What is Linux?
Linux is an operating system based on the old Unix operating system first developed in the 1960’s. Unix has a rather strange start as a single-user operating system which then grew into the most commonly used multi-user operating system in the world.
As a fully-functioning multi-user operating system, Unix allowed many programs to run on a single computer within a secure environment where each program and user is safe from interference from other programs and users. In this way, the resources of a large, expensive computer could be shared.
In the early days of computing, when most programs ran on mainframes, this was a big advantage. As time passed and people got smaller, less able computers which they could use at home or on their desk and on which they were the sole users, this became less important.
But as computers became more and more powerful, even the small ones on people’s desks or in their homes came to have more computing power than a single person could ever hope to use. So it once more became useful to be able to share computers. The operating system in use at that time was called “Microsoft Windows” and it was installed on most new machines automatically as a result of the manufacturer’s blackmail and extortion activities which forced computer makers to charge customers for Windows regardless of whether the customer wanted the product or not.

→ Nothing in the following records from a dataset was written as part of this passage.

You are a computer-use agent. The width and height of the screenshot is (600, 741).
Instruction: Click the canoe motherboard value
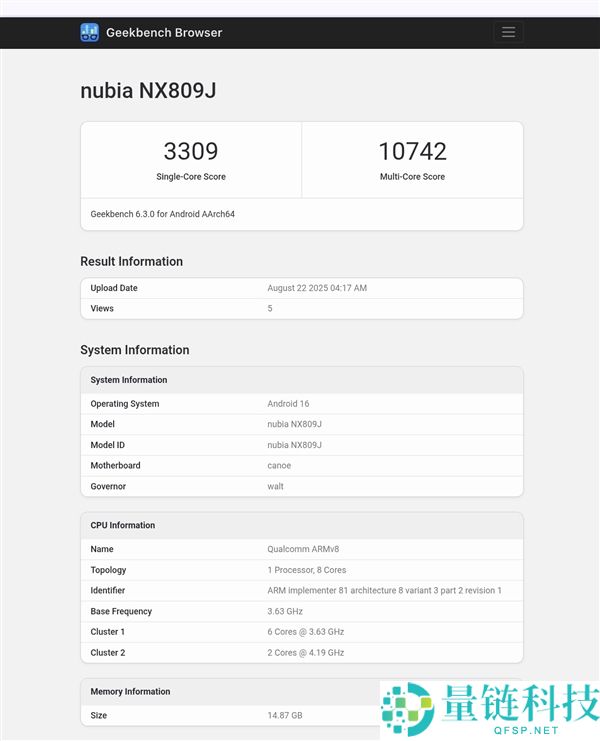[x=279, y=465]
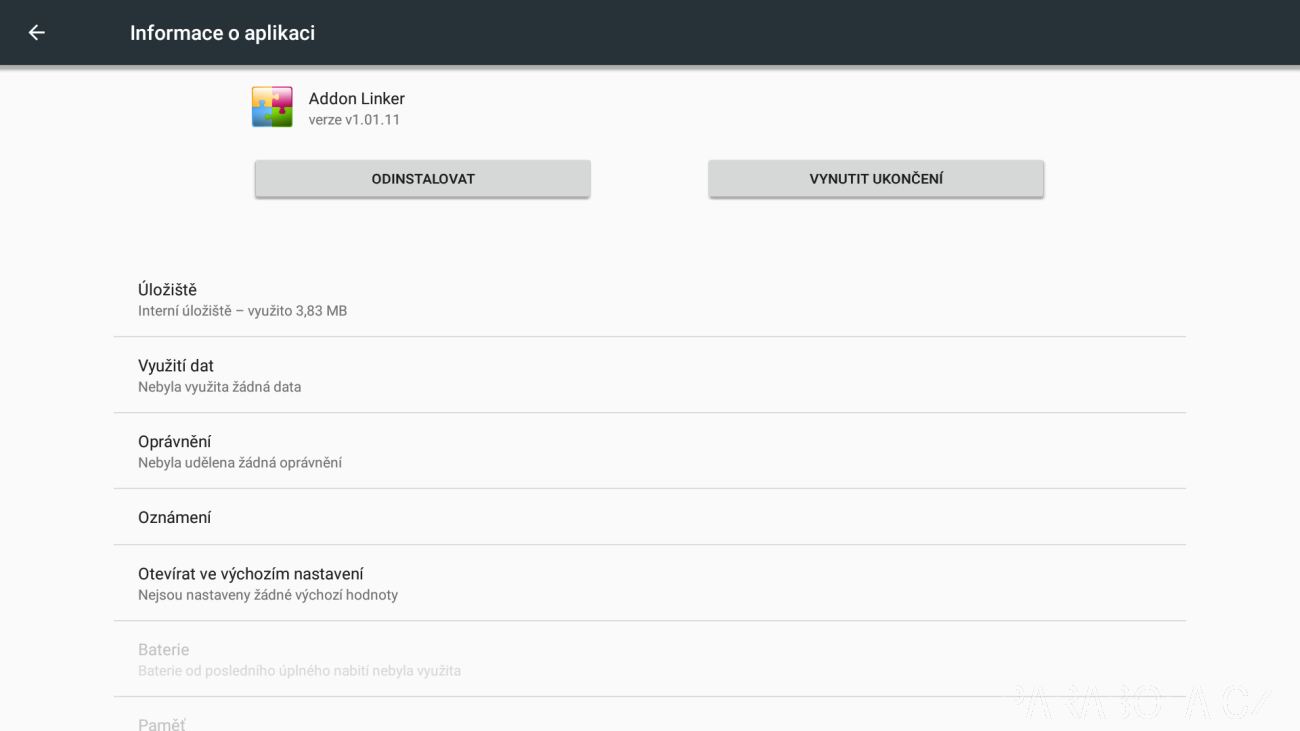1300x731 pixels.
Task: Click the Informace o aplikaci header title
Action: [x=222, y=33]
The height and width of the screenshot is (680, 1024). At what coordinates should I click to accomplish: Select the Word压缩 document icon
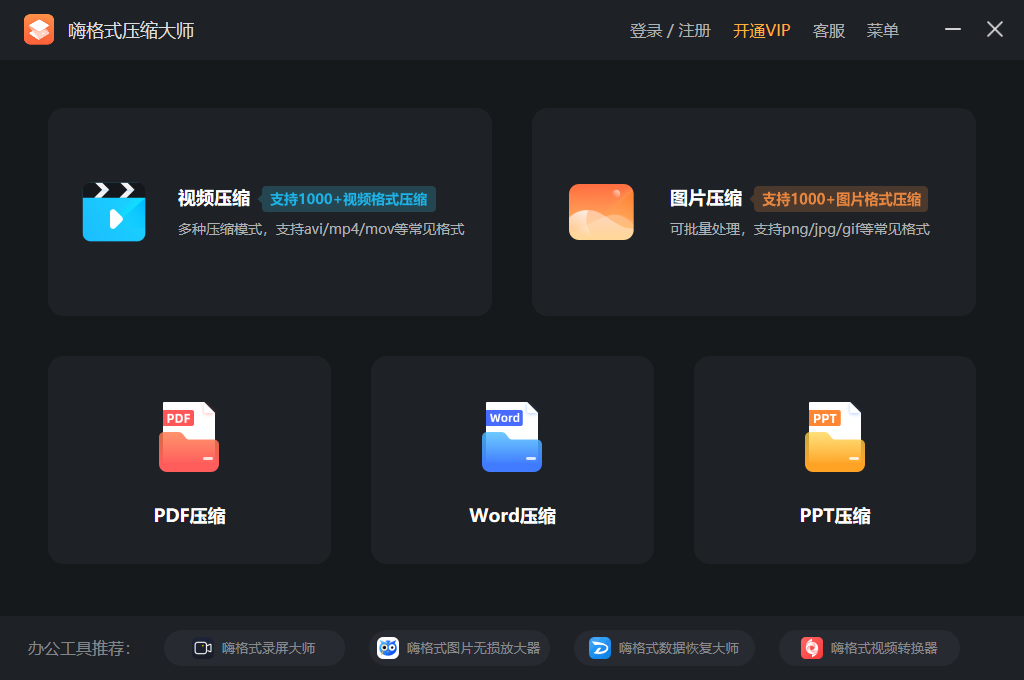pyautogui.click(x=511, y=437)
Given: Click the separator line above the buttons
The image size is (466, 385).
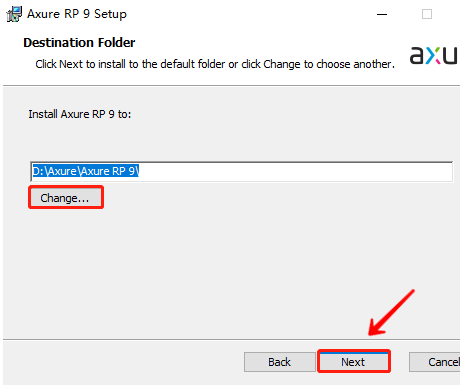Looking at the screenshot, I should click(x=231, y=340).
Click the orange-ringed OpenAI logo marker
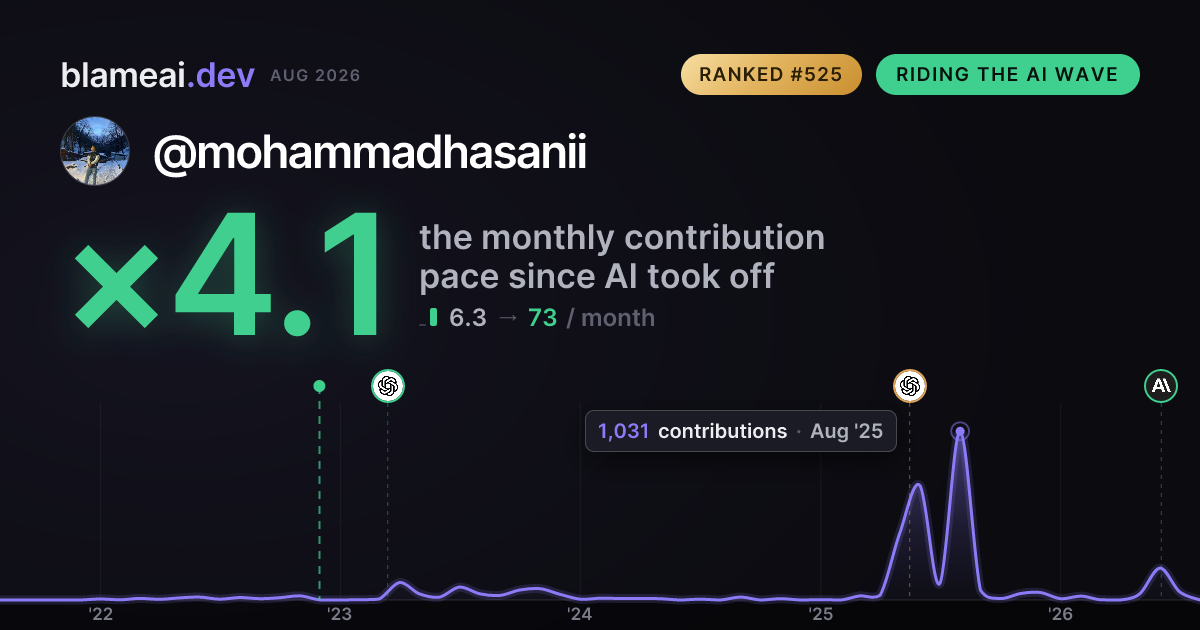 pyautogui.click(x=909, y=385)
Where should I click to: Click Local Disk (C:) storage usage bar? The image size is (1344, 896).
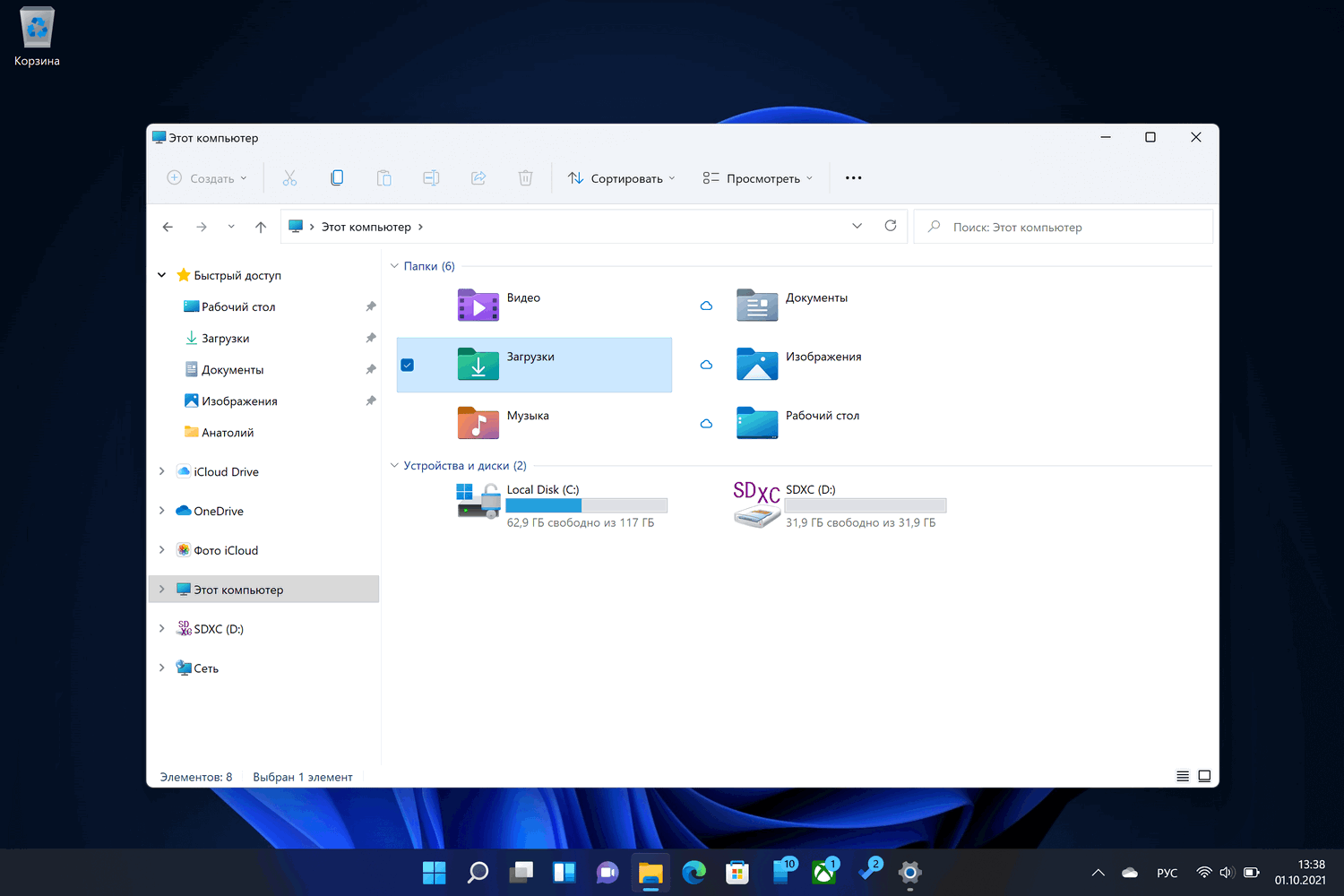coord(586,505)

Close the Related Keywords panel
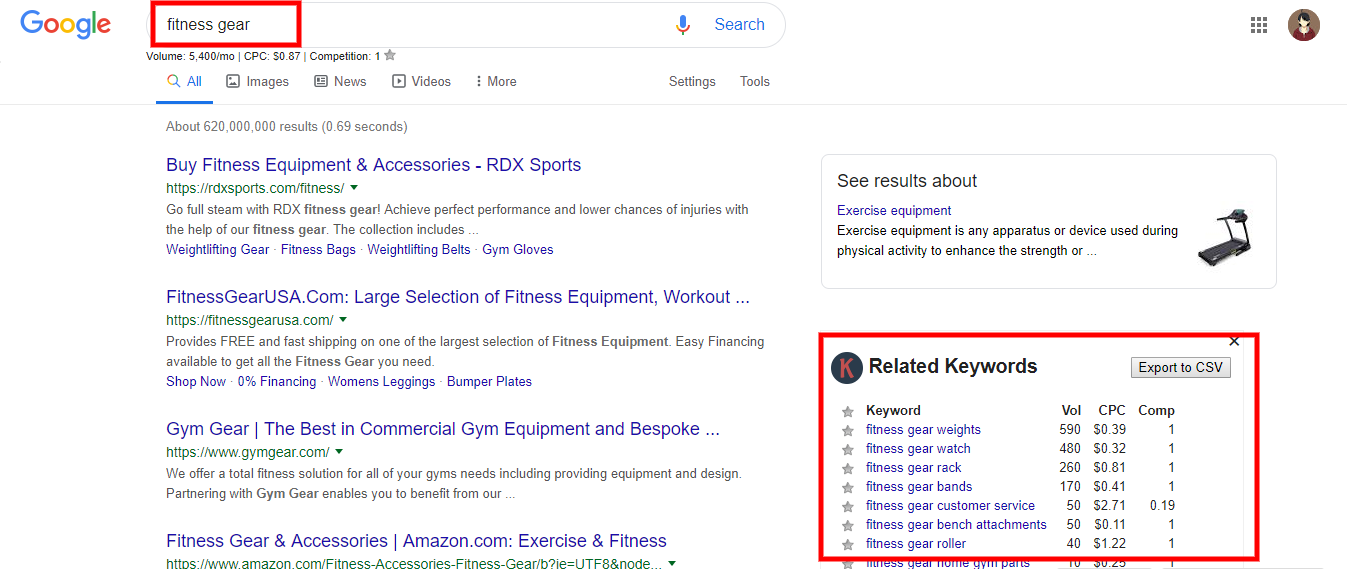pos(1234,342)
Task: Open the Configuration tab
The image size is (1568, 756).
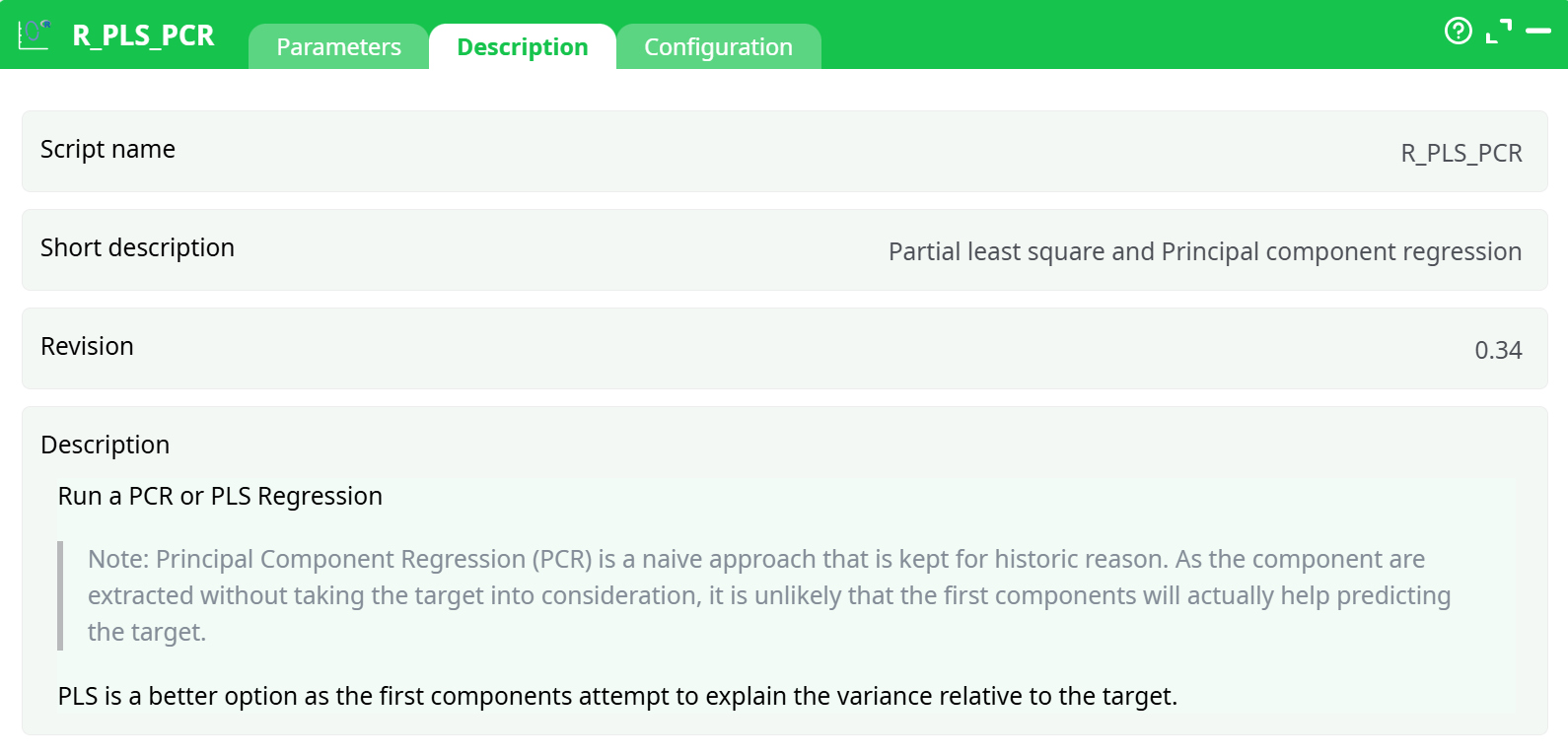Action: [x=718, y=47]
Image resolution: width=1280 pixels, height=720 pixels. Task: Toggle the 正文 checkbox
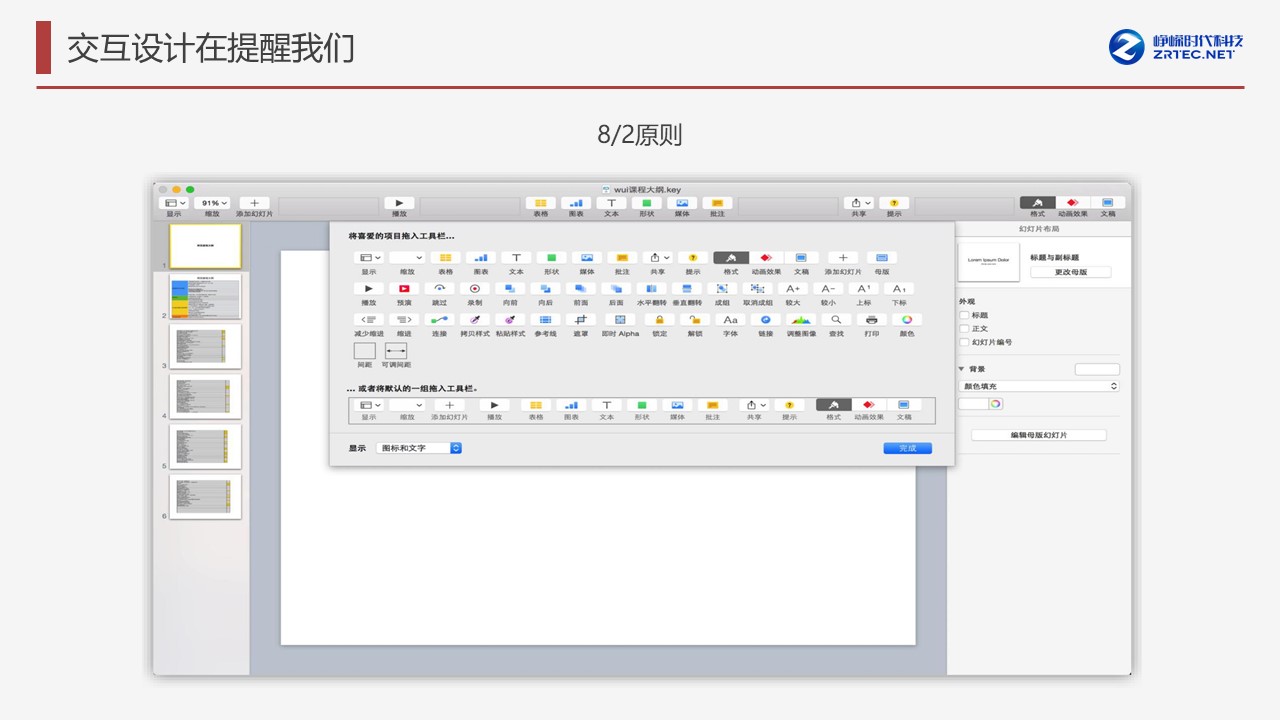pos(964,328)
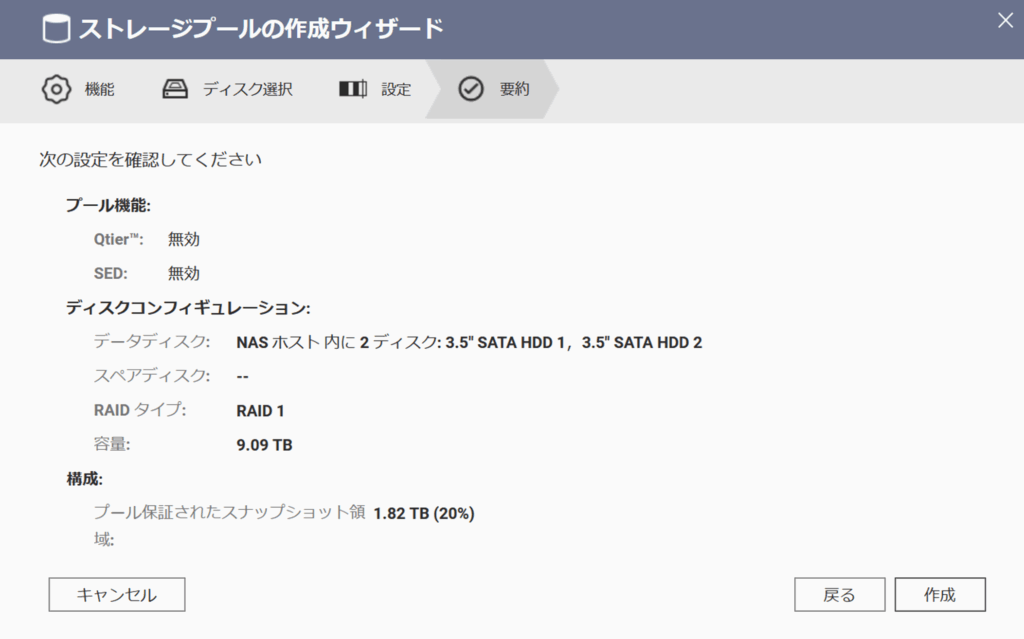Click the icon beside the 設定 step
This screenshot has height=639, width=1024.
click(x=352, y=89)
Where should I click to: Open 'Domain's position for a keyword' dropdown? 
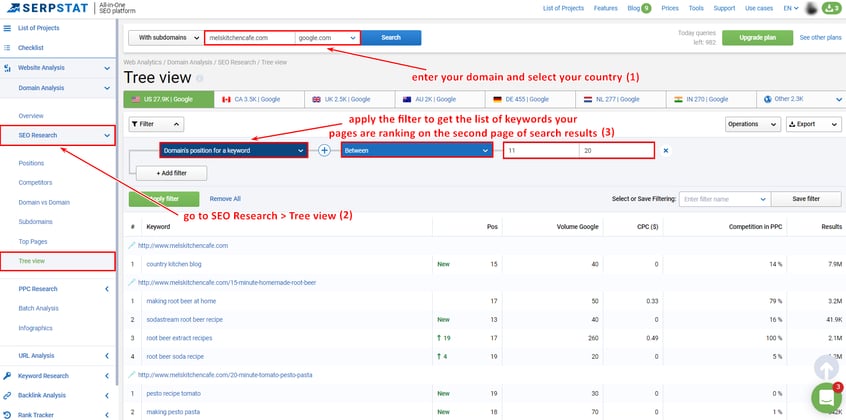[x=232, y=150]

Since Windows was a very poorly written operating system, with no ability to share users and no method of securing the computer it ran on from malicious use, it was apparent that a better solution was needed and many thought of using Unix; which was still in very widespread use in industry an academia.
Without getting into the whole history of Unix, the use of Unix in various Universities around America had led to pressure for a “free” version which had eventually came to pass, further expanding the use of the system around the world. But there were still issues connected with using this code in for-profit situations.
The project became Linux and developed into a totally re-written, new version of Unix. This became a platform for multi-user computing which has been adopted around the world and is now the single most popular and widely such system in the world.